WHAT IS BEING ASKED. Reproduce exactly, from the data that follows, the line with "560x439 pixels. How", the line with "Select the Su-27SM", and every line that lies between them.

*** Block opens ***

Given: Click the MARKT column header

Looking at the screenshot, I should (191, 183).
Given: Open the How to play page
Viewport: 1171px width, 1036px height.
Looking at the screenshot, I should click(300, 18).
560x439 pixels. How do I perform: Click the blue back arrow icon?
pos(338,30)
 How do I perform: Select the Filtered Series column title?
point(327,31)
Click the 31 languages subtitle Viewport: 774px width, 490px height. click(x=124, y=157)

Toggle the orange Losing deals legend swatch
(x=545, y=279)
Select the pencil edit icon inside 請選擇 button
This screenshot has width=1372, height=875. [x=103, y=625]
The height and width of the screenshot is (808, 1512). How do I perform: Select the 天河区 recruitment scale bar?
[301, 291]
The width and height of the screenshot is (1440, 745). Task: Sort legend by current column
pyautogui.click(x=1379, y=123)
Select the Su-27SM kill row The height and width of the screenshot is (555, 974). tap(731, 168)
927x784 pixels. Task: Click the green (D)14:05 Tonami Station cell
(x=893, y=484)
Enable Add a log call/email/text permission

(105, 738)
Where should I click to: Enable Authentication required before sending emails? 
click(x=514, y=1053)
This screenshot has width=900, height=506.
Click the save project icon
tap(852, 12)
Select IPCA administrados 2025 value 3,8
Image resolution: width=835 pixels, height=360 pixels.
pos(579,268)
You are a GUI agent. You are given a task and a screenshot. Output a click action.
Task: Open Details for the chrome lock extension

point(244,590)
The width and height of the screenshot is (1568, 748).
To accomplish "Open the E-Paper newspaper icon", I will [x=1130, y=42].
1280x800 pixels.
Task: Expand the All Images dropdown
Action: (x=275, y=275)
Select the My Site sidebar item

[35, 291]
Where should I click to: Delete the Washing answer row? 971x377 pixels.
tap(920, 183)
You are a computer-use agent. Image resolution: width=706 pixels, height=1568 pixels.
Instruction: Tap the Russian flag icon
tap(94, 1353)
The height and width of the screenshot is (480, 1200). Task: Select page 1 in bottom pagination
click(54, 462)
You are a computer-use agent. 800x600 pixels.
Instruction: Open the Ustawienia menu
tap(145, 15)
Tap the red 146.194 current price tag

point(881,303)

*** Block closes ***

RESULT FOR THIS EXERCISE.
560x439 pixels. How do I perform: Click the blue back arrow icon?
pos(338,30)
 How do I perform: Select the Filtered Series column title?
point(327,31)
Click the 31 languages subtitle Viewport: 774px width, 490px height. click(x=124, y=157)

Toggle the orange Losing deals legend swatch
(x=545, y=279)
Select the pencil edit icon inside 請選擇 button
This screenshot has width=1372, height=875. [x=103, y=625]
The height and width of the screenshot is (808, 1512). How do I perform: Select the 天河区 recruitment scale bar?
[301, 291]
The width and height of the screenshot is (1440, 745). Task: Sort legend by current column
pyautogui.click(x=1379, y=123)
Select the Su-27SM kill row The height and width of the screenshot is (555, 974). tap(731, 168)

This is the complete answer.